I spent the latter half of this past Saturday humming random bars from Jonathan Coulton’s brilliantly written ending credits song for the original Portal, Still Alive (We do what we must, because we can…)* After a handful of bars, my wife turned to me and asked, with more than a hint of exasperation, “Am I going to have to listen to you humming that all weekend?” I regretfully informed her that, in the words of the Magic 8-ball, all signs pointed to yes, and apologized before breaking into a particularly stunning rendition (if I do say so myself) of the song from the beginning. Why was I in such rare form this weekend? Portal 2 was in my 360, and my controller was in my hands.
I loved Portal. Yes, the action/puzzle gameplay was great; the portal gun was an excellent puzzle tool.
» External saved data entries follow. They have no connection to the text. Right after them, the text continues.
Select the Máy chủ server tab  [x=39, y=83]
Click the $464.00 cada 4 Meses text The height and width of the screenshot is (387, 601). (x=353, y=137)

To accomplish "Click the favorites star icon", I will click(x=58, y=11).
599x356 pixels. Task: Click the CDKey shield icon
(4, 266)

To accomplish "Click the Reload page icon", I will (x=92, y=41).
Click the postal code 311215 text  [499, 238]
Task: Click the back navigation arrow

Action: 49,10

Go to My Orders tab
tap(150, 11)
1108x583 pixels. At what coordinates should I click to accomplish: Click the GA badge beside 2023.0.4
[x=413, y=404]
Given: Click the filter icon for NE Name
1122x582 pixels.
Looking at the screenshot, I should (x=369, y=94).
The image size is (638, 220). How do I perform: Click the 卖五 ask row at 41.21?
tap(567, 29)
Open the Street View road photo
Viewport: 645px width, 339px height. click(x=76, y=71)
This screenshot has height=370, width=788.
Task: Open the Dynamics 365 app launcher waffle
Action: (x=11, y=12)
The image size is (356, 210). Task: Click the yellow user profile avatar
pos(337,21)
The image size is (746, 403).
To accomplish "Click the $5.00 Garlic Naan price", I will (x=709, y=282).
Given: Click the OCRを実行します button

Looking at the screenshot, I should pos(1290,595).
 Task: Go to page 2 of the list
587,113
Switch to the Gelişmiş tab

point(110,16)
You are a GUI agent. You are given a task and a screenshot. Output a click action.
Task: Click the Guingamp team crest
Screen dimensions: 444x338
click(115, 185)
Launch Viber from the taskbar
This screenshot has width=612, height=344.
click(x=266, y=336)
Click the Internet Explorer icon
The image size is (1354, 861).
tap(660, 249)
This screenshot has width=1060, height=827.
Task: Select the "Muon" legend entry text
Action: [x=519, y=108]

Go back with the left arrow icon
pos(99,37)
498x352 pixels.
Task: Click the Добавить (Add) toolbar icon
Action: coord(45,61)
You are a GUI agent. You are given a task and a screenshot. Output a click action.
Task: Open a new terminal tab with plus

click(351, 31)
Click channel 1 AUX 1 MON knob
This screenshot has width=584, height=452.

What I loved most about Portal, however, was the writing. GLaDOS was gorgeously written and voice-acted, moving from somewhat benign to devastatingly malicious in such subtle steps. The writers behind her subtly hinted transition are artists, and not in the I-smeared-crap-on-a-canvas-and-called-it-art kind of way. My absolute favorite thing about Portal 2 is that the writing shines, if possible, even more brightly than it did in the original Portal. Cave Johnson, founder of Aperture Science and the impetus behind all of the…sciencing…, voiced by J.K. Simmons in the kind of voice that only J.K. Simmons can do, appears as a series of pre-recorded messages playing back in certain areas of the game. Wheatley, a new character perfectly voiced by Stephen Merchant, is an absolute joy to listen to. I found myself stopping and letting him ramble until he ran out of programmed conversations because they were so incredibly entertaining (and, at times, utterly moronic). GLaDOS, still voiced by Ellen McLain, takes her personality to a new level of fun. Understandably, she is nursing a bit of a grudge over the events of Portal. Her backhanded way of insulting you in a polite manner is amplified by her bitterness, and every word drips with sarcasm and disgust. Portal and Portal 2 stand, hand in hand, as two of the most wonderfully written games I have ever had the inimitable pleasure of playing.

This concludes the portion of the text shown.